How is the correlation between the coset position in your list and the symmetry of the coset ? Have most of the first 5000 cosets some symmetry and most of the cosets with index > 1,500,000 no symmetry of the 16 cube symmetries which leave {U,D,F2,R2,B2,L2} unchanged?

### Symmetry

Of the 5000 "top" cosets, less than 5% exhibit symmetry; 213 have 2-fold symmetry, 31 have 4-fold symmetry, and 3 have 8-fold symmetry; the remaining 4,753 exhibit no symmetry. So while symmetry has some impact, it is not dramatic.

Most distance-20 positions exhibit no symmetry or antisymmetry. The work you and Radu did found all symmetrical distance-20 positions, and you present that information at http://kociemba.org/symmetric2.htm; you find a total of 1,091,994 distinct symmetrical positions, 32,625 mod M+inv. All remaining distance-20 positions must be, of course, not symmetrical (but they are sometimes antisymmetrical or self-inverse).
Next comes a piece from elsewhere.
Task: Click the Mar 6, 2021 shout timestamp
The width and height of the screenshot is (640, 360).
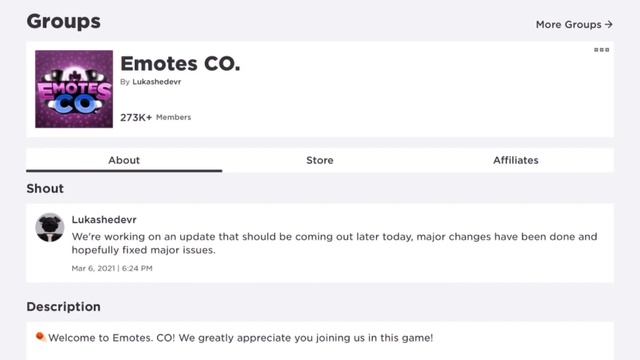Action: (112, 268)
The antisymmetry classes of the distance-20 positions that exhibit no symmetry are as follows. Mod m, I have found 622,907 positions lacking antisymmetry, 47,282 positions that are antisymmetric but not self-inverse, and 1,281 that are self-inverse. Thus, the total number of known distance-20 positions is

622907 * 96 + 47282 * 48 + 1281 * 48 + 1091994 = 63,222,090

Very few elements of the Kociemba subgroup exhibit any symmetry (as a fraction of the total positions); but yes, they do have a higher incidence in the "20s-richer" portions of my sorted list, I do not believe this has a first-order effect on my estimate, however.